Number of proteins per genome.

however, the distribution of genes into COGs categories was similar in all compared genomes (Fig. 7(. In addition, B. rubiinfantis shared 4022, 5265, 5077, 4078, 2152, 5863, 3468, 5271 and 4148 orthologous genes with B. amyloliquefaciens, B. bataviensis, B. endophyticus, B. mojavensis, B. infantis, B. pseudomycoides, B. thuringiensis, B. thermoamylovorans and Clostridium butyricum (Table 6). Among species with standing in nomenclature, AGIOS values ranged from 57.74 between Clostridium butyricum and B. amyloliquefaciens to 83.41% between B. thuringiensis and B. pseudomycoides.

Fig. 7

Distribution of functional classes of predicted genes according to COGs. COGs, Clusters of Orthologous Groups.

Conclusion

On the basis of phenotypic, phylogenetic and genomic analyses, we formally propose the creation of Bacillus rubiinfantis sp. nov. that contains the strain mt2. This bacterial strain has been isolated from the fecal flora of a 2-year-old girl from Niamey, Niger, with kwashiorkor.
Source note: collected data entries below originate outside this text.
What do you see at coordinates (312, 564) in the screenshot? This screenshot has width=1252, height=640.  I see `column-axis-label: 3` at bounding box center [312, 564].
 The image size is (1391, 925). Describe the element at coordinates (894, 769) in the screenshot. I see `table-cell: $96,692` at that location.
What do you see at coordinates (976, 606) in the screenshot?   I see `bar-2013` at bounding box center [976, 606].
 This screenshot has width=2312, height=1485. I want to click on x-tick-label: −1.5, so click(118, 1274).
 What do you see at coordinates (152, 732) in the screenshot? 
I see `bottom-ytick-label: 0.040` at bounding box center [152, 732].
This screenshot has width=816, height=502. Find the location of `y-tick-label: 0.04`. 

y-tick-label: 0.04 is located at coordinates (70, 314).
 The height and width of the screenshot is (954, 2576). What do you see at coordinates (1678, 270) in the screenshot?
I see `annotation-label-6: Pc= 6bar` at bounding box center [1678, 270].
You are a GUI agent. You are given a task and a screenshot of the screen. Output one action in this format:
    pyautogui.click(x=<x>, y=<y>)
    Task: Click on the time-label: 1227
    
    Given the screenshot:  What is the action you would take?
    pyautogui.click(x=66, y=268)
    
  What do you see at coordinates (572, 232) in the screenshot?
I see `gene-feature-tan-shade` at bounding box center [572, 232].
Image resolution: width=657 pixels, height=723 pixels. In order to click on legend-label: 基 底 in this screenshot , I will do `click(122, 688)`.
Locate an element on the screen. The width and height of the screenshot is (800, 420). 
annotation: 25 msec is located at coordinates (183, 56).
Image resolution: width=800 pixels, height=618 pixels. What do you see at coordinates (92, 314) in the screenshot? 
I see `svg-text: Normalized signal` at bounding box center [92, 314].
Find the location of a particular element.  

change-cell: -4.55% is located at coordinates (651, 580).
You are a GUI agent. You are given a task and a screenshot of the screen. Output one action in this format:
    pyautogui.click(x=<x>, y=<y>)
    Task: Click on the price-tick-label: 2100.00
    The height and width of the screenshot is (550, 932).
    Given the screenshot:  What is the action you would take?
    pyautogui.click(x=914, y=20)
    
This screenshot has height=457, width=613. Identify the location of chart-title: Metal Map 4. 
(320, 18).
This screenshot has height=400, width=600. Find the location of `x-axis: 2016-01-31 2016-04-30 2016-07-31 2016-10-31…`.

Taxonomic and nomenclatural proposals: description of Bacillus rubiinfantis strain mt2T sp. nov.

The cells are Gram-positive, sporulating and rod-shaped bacilli with a diameter of 0.5 μm. Colonies are translucent and 10 mm in diameter on 5% sheep's blood–enriched Columbia agar (bioMérieux) and are catalase positive and oxidase negative. Positive reactions are observed for esterase (C4), esterase lipase (C8), leucine arylamidase, valine arylamidase, cystine arylamidase, α-chymotrypsin, acid phosphatase, naphtol-AS-BI-phosphohydrolase, α-galactosidase and β-galactosidase. Negative reactions are observed for lipase (C14), trypsin, nitrate reduction, alkaline phosphatase, β-glucuronidase, α-glucosidase, β-glucosidase, α-fucosidase, α-mannosidase and N-acetyl-β-glucosaminidase.

Cells are susceptible to vancomycin, rifampicin, doxycycline, erythromycin, amoxicillin, nitroflurantoin, ciprofloxacin, ceftriaxone, penicillin G, gentamicin and imipenem but resistant to trimethoprim/sulfamethoxazole and metronidazole.

The G+C content of the genome is 40.0%. The 16S rRNA gene sequence and whole-genome shotgun sequence of B. rubiinfantis strain mt2T are deposited in GenBank under accession numbers LK021113 and CCFE01000000, respectively. The type strain mt2T (= CSUR P1141 = DSM 28615) was isolated from the stool of a child living in Niamey, Niger, with kwashiorkor.